EXERCISE GOAL: Locate every line in the records below that contains the word "Toggle" and copy each one out. Case counts.

---------- EXCERPTED DATA

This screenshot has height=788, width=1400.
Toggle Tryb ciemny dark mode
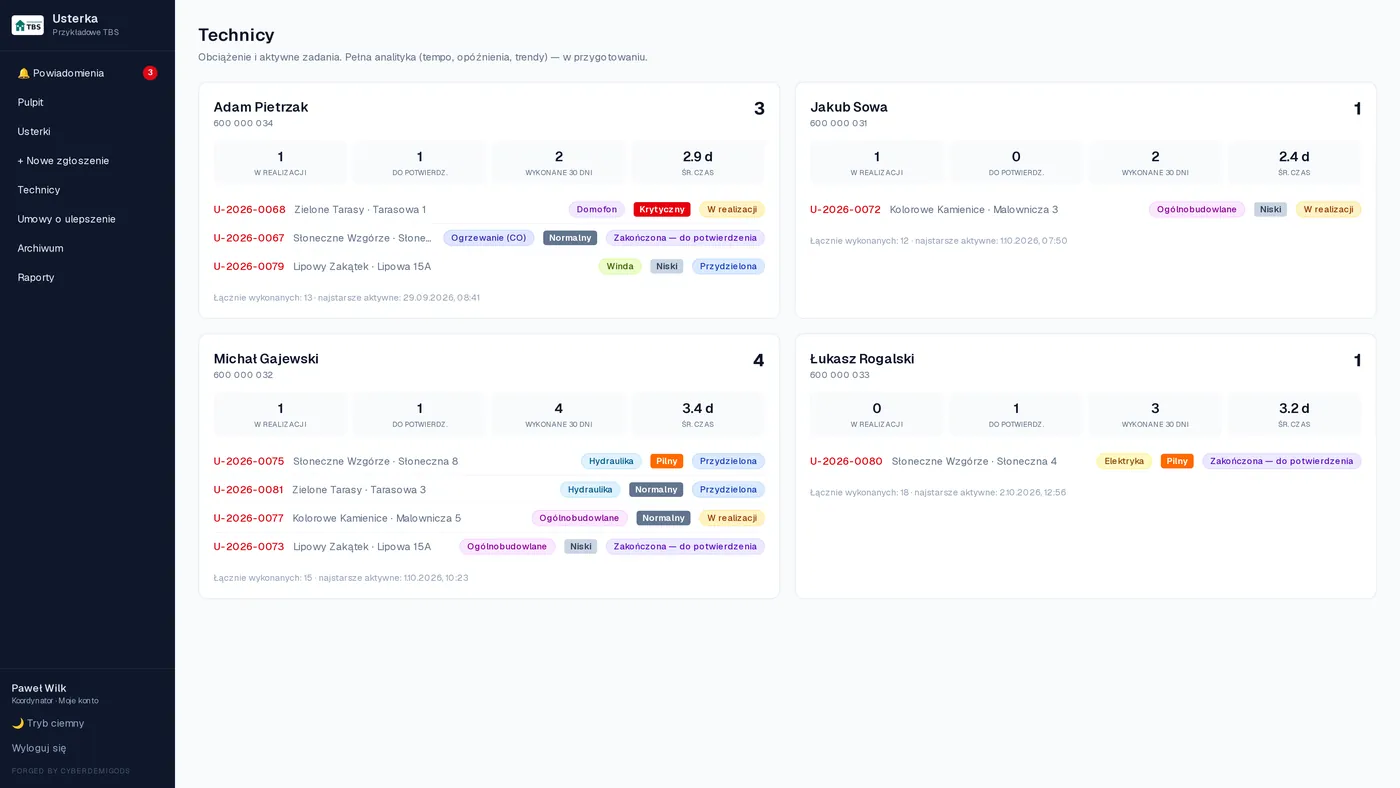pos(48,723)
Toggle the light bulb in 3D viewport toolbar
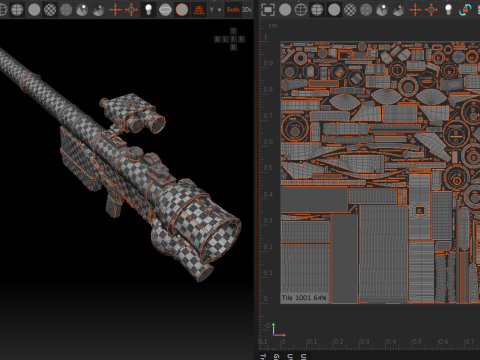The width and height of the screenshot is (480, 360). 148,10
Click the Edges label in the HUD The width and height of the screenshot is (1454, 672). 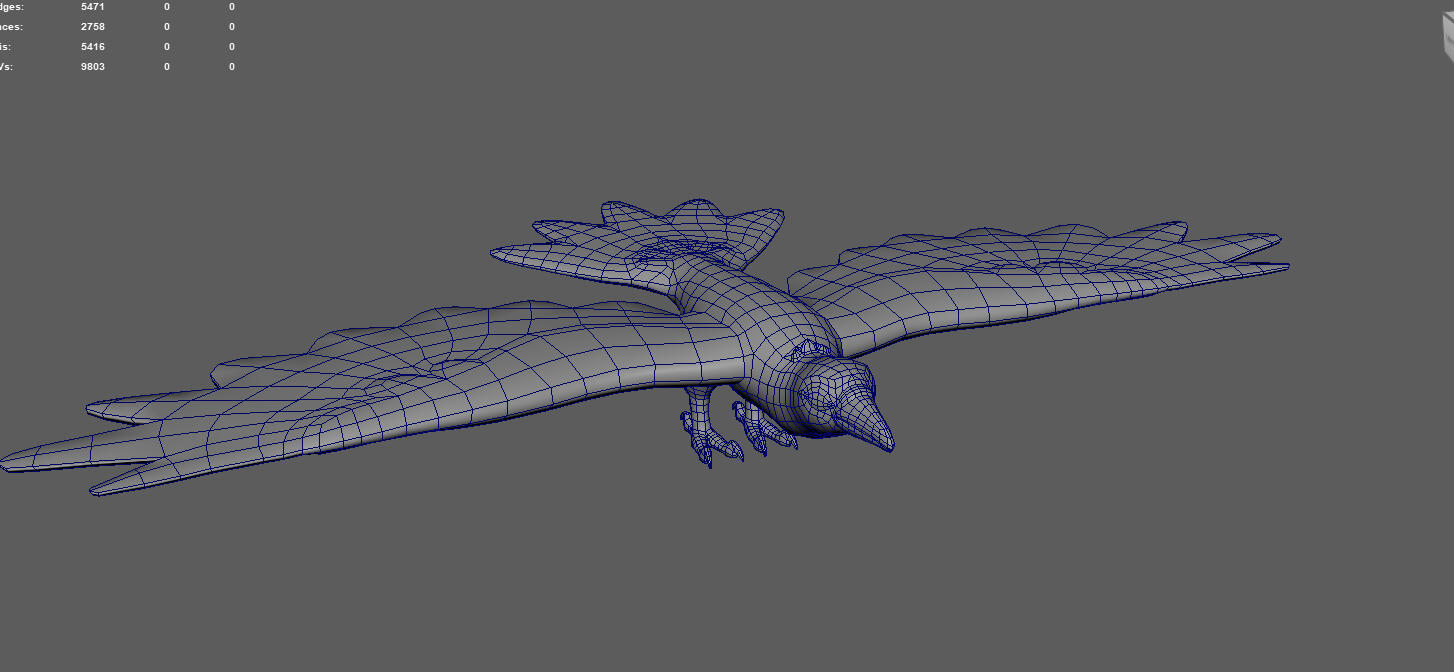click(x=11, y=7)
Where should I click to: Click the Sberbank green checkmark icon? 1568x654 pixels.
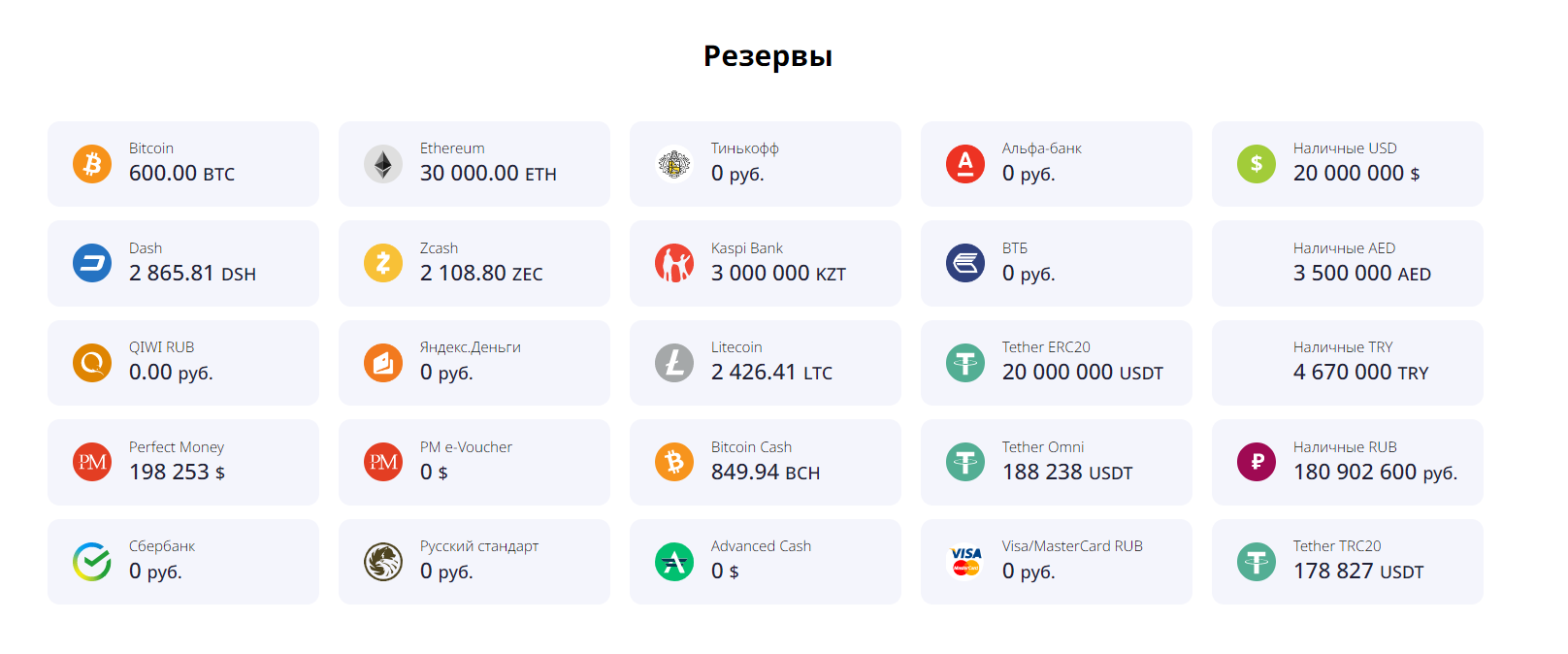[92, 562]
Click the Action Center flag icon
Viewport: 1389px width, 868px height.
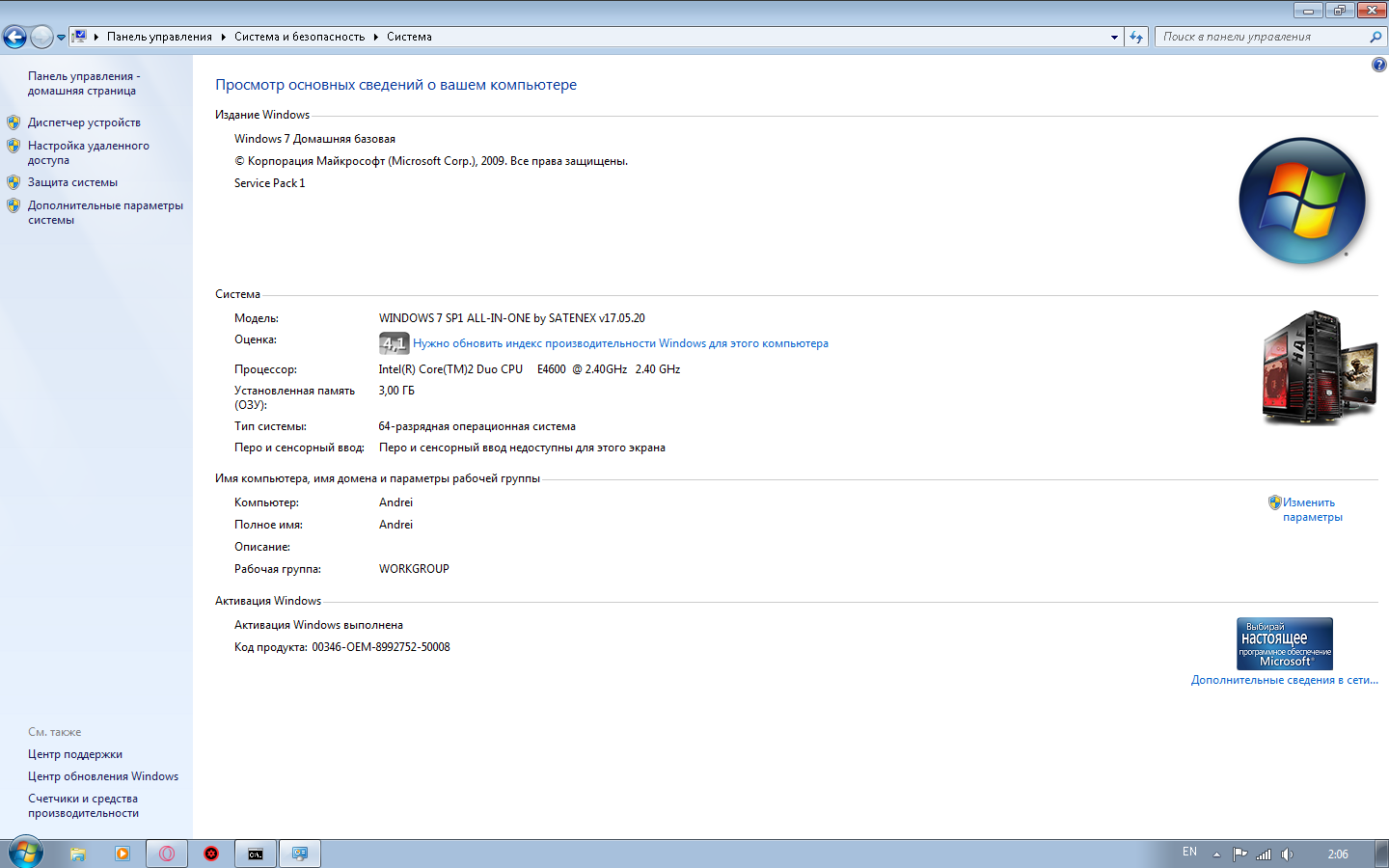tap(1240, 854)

--------------------

ANSWER TO THIS PROBLEM:
Toggle Tryb ciemny dark mode
Toggle the light bulb in 3D viewport toolbar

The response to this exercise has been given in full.